Fig. 2 is a block diagram of a conditional generation countermeasure network employed by the present invention.

FIG. 3 is a diagram showing the effects of the present invention.

Detailed Description

In the course of research and practice on existing methods and theories, the applicant has found that: if the Wasserstein GAN is combined with the structure of the condition generation countermeasure network, the condition generation countermeasure network is optimized, the preprocessing function in the reflection attention unit is used for preprocessing the infrared road image to be detected input by the generator and the discriminator in the network, and the water body area in the infrared road image can be effectively detected.

The invention provides an infrared road image water body detection method based on a condition generation countermeasure network, which comprises the following steps:

Further, in step 2, the conditionally generated countermeasure network follows the wasserstein GAN basic structure, and meets the following requirements:

1) the output layer of the arbiter network has no activation function;

2) the loss function of the discriminator network is the difference between the prediction result of the discriminator on the generated mask and the prediction result of the discriminator on the real mask;

3) the countermeasure loss term of the loss function of the generator network is the inverse number of the corresponding generated mask prediction result of the discriminator;

4) cutting off all training parameter values of the discriminator after each optimization of the discriminator to ensure that all the training parameter values are in a specified interval;

5) the optimizer adopts a random gradient descent optimizer.
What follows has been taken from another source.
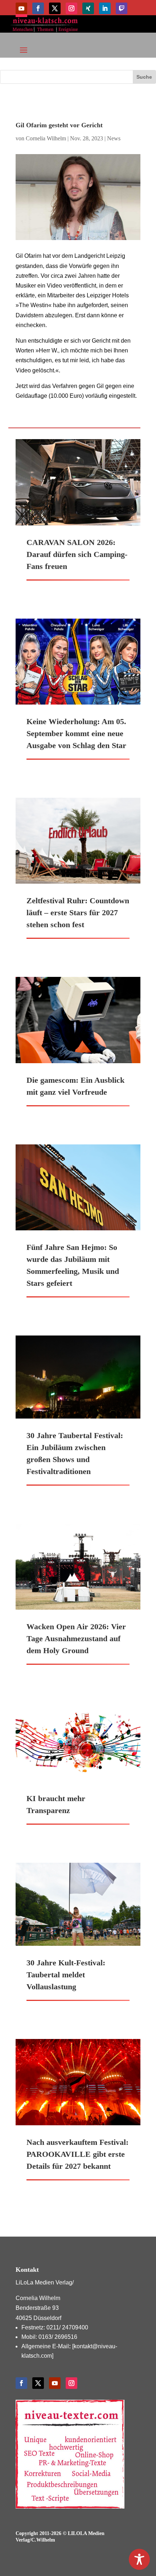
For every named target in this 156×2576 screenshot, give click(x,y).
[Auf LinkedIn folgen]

Further, in the step 2, the condition generation countermeasure network has the following structure:

the network comprises a generator network and a discriminator network;

the generator network is a full convolution neural network following a U-Net model structure, the input of the network is a real image to be detected or trained with a fixed size, the real image is input and then is preprocessed by a preprocessing function in a reflex attention unit, and then the real image is input into a first layer of convolution layer; the output of the generator is a characteristic diagram representing the water body detection result of the input infrared road image, namely a mask is generated, wherein the larger the pixel value is, the higher the probability that the pixel at the same position in the original image corresponding to the pixel belongs to the road surface water body area is;

the discriminator network is a convolutional neural network, a mask which is a real image and a corresponding real image are input, or a generated mask which is output by the generator and a corresponding real image are output, the input real image is preprocessed through a preprocessing function in the reflection attention unit, then is connected with the input real mask or the generated mask in a channel dimension, and then is input into a first layer of convolutional layer processing; the last layer of the discriminator is a fully connected layer, where the output is a single value representing the probability that the input mask is the true mask corresponding to the true image.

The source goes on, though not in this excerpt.